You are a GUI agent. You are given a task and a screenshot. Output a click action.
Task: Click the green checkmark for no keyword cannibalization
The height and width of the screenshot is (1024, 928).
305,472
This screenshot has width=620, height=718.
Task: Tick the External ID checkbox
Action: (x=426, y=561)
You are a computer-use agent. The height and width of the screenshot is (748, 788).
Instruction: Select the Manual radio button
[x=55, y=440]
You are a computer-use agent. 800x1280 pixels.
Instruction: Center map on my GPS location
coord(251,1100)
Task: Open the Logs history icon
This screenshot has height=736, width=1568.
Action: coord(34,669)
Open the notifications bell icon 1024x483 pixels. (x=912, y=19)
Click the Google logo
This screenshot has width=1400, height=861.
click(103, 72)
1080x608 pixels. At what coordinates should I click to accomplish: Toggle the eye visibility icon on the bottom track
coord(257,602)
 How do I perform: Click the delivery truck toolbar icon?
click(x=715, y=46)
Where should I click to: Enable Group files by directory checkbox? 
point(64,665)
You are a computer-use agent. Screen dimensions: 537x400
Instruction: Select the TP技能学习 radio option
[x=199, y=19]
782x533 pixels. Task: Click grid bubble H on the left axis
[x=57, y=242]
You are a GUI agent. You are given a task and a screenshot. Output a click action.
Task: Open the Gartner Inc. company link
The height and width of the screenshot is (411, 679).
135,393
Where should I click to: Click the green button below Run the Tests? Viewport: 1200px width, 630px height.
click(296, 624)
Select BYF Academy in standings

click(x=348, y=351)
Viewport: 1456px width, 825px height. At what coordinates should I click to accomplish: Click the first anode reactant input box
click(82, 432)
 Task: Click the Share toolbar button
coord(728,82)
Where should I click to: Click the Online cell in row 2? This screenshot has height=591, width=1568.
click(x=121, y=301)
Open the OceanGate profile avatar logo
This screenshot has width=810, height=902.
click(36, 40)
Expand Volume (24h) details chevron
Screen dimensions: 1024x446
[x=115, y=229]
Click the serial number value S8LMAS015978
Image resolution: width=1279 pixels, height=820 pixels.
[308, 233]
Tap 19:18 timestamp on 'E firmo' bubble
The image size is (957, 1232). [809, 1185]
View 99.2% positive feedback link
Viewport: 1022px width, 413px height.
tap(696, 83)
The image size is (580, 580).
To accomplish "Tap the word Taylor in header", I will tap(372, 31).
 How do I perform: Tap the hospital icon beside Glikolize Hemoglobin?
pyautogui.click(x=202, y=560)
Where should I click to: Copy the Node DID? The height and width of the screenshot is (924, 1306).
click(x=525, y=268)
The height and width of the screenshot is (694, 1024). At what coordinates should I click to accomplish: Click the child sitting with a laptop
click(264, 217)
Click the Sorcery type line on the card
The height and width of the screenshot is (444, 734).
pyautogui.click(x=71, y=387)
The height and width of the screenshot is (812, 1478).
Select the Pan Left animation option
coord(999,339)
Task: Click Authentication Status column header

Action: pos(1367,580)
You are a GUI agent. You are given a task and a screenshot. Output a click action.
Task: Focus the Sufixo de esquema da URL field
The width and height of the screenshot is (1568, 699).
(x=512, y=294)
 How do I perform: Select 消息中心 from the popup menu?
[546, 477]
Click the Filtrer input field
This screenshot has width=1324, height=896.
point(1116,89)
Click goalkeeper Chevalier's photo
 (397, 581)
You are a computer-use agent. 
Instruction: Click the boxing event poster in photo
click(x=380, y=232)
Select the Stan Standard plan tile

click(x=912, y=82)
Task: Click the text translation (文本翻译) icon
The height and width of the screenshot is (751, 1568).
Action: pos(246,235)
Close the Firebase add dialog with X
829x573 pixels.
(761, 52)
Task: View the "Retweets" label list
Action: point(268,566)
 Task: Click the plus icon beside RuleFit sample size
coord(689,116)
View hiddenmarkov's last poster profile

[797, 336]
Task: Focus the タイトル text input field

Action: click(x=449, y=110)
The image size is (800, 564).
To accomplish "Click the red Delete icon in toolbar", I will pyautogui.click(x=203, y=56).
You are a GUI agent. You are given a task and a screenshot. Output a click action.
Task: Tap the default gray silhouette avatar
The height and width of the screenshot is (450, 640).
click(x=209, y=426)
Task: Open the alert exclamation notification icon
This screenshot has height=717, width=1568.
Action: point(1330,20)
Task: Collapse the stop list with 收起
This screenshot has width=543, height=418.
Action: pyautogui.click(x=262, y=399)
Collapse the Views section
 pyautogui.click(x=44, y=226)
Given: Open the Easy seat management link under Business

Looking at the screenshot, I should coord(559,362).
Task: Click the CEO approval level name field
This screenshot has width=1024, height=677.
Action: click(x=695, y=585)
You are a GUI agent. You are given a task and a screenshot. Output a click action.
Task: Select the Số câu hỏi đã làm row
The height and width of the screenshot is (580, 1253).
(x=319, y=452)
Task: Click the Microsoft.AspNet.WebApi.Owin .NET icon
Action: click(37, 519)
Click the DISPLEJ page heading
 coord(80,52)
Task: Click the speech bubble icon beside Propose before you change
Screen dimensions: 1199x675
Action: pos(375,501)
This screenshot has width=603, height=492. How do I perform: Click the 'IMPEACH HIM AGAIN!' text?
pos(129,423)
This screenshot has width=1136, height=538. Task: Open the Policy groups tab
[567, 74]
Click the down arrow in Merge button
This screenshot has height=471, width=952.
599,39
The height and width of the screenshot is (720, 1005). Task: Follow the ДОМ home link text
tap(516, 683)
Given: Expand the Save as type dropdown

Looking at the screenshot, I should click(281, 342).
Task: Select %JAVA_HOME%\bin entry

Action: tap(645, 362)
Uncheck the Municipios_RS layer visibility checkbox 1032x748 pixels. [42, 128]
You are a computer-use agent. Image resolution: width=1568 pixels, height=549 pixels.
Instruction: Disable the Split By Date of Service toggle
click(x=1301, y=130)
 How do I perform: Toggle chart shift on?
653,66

▶ Task directions: Return every line holding the word "will" from the records.

▶ Answer to this problem:
To accomplish "Tap the word Taylor in header", I will tap(372, 31).
To accomplish "Click the red Delete icon in toolbar", I will pyautogui.click(x=203, y=56).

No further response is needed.